2. Demand. It just keeps rising. Both here and abroad. Especial in the far East, Asia, and India. China is exploding and demand it rising daily there. They have oil reserves too, but not as well developed. Some day though... And India. All those out-sourced jobs are putting money in their pockets and development and demand from India is likewise rising. And as far as diesel goes, I read recently that the demand for diesel is rising something like 5 or 10 percent per year (notice all the PS, Duramaxs, CTD out there these days, and VW diesels, and big rigs - every 5th vehicle on the freeway is a big rig - sorry guys, I know that's a sore spot for "drivers"). But refining capacity is only increasing by about 2 to 5 percent per year (can't remember the exact numbers, but the refining increases are way lower than demand increases). Rbattelle thinks it makes sense to sit on what you've got cuz demand will fall off due to the hybrids and such.
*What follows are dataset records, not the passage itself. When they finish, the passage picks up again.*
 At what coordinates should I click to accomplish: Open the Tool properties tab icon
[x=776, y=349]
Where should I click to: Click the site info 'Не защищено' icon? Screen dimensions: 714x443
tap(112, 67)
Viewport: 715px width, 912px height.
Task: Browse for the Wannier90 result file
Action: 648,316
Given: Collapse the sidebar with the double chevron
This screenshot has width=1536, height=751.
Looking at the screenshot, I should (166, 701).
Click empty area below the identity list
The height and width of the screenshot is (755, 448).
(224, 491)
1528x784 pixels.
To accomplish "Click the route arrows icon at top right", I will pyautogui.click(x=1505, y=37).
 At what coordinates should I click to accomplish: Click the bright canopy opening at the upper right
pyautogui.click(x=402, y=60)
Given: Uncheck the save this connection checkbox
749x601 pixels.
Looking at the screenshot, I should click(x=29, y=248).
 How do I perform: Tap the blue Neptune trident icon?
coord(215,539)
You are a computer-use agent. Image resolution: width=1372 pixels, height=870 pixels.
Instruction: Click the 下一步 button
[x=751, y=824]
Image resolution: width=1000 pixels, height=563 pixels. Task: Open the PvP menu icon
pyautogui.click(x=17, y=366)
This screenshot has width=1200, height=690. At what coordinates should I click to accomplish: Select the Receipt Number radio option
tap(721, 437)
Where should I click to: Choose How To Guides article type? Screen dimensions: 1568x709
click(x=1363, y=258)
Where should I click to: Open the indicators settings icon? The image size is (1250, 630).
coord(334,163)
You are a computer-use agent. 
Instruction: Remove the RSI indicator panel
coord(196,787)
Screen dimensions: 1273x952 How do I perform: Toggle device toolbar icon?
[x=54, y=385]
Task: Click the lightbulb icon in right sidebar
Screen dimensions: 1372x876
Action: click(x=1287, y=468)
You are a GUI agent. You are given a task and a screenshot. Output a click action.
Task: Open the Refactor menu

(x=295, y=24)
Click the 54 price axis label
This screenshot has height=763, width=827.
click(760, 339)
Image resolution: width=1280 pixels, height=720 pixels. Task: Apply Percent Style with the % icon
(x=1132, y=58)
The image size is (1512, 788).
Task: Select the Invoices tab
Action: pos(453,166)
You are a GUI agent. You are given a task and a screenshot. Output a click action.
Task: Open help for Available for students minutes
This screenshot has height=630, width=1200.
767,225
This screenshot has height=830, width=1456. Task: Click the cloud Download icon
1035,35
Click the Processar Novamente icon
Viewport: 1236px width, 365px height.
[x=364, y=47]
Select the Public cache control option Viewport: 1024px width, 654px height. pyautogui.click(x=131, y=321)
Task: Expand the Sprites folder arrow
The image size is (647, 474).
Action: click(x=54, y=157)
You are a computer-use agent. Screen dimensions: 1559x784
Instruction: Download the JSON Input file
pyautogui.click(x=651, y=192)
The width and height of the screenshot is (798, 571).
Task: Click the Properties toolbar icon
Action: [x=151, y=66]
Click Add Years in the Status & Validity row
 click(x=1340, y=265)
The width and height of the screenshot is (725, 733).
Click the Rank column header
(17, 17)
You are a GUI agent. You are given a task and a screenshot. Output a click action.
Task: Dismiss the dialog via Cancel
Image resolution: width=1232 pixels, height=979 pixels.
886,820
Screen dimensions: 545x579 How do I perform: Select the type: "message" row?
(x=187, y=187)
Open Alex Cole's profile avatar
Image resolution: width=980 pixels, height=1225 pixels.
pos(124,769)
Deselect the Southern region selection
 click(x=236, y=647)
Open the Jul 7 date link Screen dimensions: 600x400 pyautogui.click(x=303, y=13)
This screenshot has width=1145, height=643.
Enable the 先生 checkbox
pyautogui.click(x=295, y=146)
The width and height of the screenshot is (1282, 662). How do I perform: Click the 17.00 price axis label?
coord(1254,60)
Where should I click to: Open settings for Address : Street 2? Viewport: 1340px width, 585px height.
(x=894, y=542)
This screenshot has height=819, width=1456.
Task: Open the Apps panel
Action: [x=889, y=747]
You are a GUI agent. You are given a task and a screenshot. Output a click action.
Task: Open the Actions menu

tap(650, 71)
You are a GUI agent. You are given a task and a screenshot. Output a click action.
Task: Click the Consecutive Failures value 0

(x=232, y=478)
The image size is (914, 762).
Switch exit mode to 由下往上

I don't think that's going to happen for a long time. The demand is going to out-run the alternatives. What business man in his right mind would sit on one store making a huge profit when, IF he could open another one, he'd double his income?
3. Refining capacity. Sorta covered that above. But no one is building refineries in the US. Nobody wants them around. Not cost effective to build them way out in the boonies, gotta be where you can get oil to them and pipe end-product out and get workers to run them. Plus, they take years to build. Yeah, government regs are a big part of it too. In fact, in the last 10 or 20 years the number of refineries in the country has been cut in something like half due to shut-downs. So the only option is to build them in another country. So be prepared to start getting your diesel and gasoline SHIPPED into the US one of these days, not just the crude.
One more thing: as to the issue of what the companies (oil or refiners) are doing with the windfall. I have a cousin who is chemical engineer for Chevron. He works directly on increasing crude extraction capability. He says Chevron is dumping every dime it's making back into increasing capacity. There's too much money to be made on doing that rather than just hoard the profits at the current rate.
So, what's the options? I hope speculators get burned and the frenzy dies down, but I dought that will happen. But then, back in '99 anything dot-com was a sure hit, right? Oil extraction improves. They're working on it, really. If things would stabilze in Iraq and the things would change in Venezuella (yeah, political turmoil there has restricted things and they are a big producer), that would help ease the supply concerns. But I don't know what will happen with refineries. Even if they started 25 more tomorrow, they wouldn't be producing for something like 5 years.
Anyway, that just my perspective and useless opinion (except the part from my cousin) at 10:30 at night.